Unless you have been living in a cave for the past few years, you have at least heard about some of the latest innovations in wearable technology. SmartWatches, Smart Glasses, Smart Keyrings, Smart Health Monitors and a slew of other fitness devices are taking the world by storm and are starting to impact our daily lives in ways that we have never thought of in the past. There is only one downside to this constantly connected lifestyle and that is the limitation of batteries.
When you think of wireless power, Qi charging mats come to mind but this may not be practical as it requires a user to remove the device and place it on the mat for several hours. Thanks to the research being done by a group of students at the University of Washington, the days of us needing to plug-in our SmartWatches and Smart Glasses may be coming to an end. Thanks to a technology that they are developing dubbed "Wireless Backscattering", they are working to transmit electric power along with the data connections that most of our devices need to actually be classified as "Smart".
Much like computer WiFi signals, their Wireless Backscatter builds a power network over thin air thus removing the need for cables and in many cases even batteries.

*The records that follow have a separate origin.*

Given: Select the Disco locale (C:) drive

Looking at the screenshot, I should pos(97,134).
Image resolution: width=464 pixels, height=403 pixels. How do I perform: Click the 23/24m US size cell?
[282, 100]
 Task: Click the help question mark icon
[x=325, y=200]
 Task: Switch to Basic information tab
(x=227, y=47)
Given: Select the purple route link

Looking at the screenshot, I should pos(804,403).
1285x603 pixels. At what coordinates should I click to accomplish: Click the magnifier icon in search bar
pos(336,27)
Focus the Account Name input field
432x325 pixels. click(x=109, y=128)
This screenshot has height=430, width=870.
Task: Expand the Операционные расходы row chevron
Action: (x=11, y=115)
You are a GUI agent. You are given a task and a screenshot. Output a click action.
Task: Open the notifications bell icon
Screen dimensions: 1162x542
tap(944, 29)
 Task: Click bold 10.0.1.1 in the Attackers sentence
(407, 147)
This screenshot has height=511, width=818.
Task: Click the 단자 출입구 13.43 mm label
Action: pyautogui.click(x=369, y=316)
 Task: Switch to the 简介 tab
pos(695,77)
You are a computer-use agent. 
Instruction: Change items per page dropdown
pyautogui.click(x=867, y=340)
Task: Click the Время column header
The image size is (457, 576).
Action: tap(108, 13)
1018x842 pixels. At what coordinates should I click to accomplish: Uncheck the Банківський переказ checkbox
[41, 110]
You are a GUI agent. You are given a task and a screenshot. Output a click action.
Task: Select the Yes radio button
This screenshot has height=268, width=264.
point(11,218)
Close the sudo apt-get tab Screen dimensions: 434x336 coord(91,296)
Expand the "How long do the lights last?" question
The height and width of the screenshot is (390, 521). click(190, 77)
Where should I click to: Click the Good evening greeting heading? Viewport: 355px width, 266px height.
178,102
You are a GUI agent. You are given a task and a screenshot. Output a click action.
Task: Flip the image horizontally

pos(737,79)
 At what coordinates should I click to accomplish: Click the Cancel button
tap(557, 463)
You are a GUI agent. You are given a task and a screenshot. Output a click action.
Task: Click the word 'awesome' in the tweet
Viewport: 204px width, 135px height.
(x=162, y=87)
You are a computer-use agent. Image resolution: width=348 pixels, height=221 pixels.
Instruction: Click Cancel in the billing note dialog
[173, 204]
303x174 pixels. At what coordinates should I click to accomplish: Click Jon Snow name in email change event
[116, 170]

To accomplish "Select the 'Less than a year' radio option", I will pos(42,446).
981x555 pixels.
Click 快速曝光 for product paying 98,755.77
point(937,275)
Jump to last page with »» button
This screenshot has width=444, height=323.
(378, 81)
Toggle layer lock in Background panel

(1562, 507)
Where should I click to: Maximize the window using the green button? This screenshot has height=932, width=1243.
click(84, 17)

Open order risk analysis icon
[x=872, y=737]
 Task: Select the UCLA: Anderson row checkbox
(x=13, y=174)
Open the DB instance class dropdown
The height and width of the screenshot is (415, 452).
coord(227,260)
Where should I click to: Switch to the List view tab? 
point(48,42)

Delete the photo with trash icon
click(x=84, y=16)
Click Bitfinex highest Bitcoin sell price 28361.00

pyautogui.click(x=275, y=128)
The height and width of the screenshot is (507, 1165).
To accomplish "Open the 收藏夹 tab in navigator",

This breakthrough allows devices to be installed into places that you would not normally be able to install sensors often due to battery lifespan issues or difficulty of wiring. One example is embedding health sensors directly into clothing to relay your heart rate back to your mobile phone.
Another exciting use of this technology is in the peer-to-peer mobile payment industry, as demonstrated by the video above. Imagine a paper thin credit card that with the press of a button could transfer funds to a person just by holding your cards within range of each other, all of this being done offline.
The technology is still in its infancy and has a long way to go before it will replace our traditional chargers. It certainly has a lot of potential to cause a revolution in wearable technology.